▸ Quoted passage:
^^^^^^^^
The beeping of machines, the bandages, and the blood make the intensive care unit in any hospital a difficult place. Chaplain Fernando Serna walks the halls of Oregon Health and Science University, providing spiritual counsel and trying to bring some comfort.
“A sick person is facing the demise of their body, the smells of their body,” Serna acknowledges. “And their families can’t really turn away from that either.”
And Serna helps them face some difficult truths.
“One of my privileges in the hospital is I facilitate conversations with patients and families when it becomes clear that this road is only leading towards an end of life.”
Serna says death is usually sanitized, and we try to avoid even talking about it.
As a hospital chaplain, he talks about mortality more than most people do. But today, Ash Wednesday, is one of the few days where the fact that we’re going to die is said out loud and isn’t related to illness. It’s the beginning of the Christian season of Lent, and the traditional liturgy includes the admonition “Remember that you are dust, and to dust you shall return.”
A history of sin
Historically, Lent was a time of repentance, but more and more churches are using the day to reflect on mortality itself.
In the early days of the church, people didn’t need to be reminded of death. It was all around — these were the days of plagues, when many people didn’t survive childhood. And Ash Wednesday was about repenting, for a special group of people called penitents.
Tim O’Malley, who teaches at Notre Dame University, explains that penitents were those who had committed one of “the big sins” — murder, adultery and apostasy. During the season of Lent, these penitents were set aside from the congregation, fasting and atoning, and then welcomed back before Easter.
^^^^^^^^
▸ Saved entries:
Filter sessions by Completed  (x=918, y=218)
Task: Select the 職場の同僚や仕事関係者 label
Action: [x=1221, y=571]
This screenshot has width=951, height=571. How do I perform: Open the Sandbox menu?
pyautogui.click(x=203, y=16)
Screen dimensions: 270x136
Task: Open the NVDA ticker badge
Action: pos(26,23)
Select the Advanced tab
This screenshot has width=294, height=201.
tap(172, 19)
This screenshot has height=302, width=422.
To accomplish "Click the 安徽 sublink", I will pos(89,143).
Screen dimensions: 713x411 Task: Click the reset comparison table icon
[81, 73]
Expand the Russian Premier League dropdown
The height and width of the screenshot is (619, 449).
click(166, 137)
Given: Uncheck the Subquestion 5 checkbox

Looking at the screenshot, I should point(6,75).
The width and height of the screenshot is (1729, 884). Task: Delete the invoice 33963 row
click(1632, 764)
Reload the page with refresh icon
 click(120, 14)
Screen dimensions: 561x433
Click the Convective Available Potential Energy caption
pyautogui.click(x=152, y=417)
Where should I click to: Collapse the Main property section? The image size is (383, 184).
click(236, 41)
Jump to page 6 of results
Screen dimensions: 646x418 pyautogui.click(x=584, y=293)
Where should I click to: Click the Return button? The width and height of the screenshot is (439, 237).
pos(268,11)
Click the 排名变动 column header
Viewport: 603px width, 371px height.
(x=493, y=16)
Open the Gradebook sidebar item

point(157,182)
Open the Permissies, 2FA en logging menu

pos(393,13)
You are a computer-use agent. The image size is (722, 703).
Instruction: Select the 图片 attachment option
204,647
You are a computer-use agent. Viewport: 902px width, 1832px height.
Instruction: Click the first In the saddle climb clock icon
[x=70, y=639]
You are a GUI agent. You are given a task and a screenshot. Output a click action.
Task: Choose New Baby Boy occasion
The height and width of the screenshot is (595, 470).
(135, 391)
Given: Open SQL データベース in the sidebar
^^^^^^^^
▸ Explore the material:
A. Reproduce the part of the Ash Wednesday article from "A history of" up to and including "back before Easter.".
B. In one to three sentences, explain why, according to the Ash Wednesday article, people in the early days of the church did not need to be reminded of death.

▸ Results in order:
A.
A history of sin
Historically, Lent was a time of repentance, but more and more churches are using the day to reflect on mortality itself.
In the early days of the church, people didn’t need to be reminded of death. It was all around — these were the days of plagues, when many people didn’t survive childhood. And Ash Wednesday was about repenting, for a special group of people called penitents.
Tim O’Malley, who teaches at Notre Dame University, explains that penitents were those who had committed one of “the big sins” — murder, adultery and apostasy. During the season of Lent, these penitents were set aside from the congregation, fasting and atoning, and then welcomed back before Easter.

B. Death was all around them. Those were the days of plagues, when many people did not survive childhood.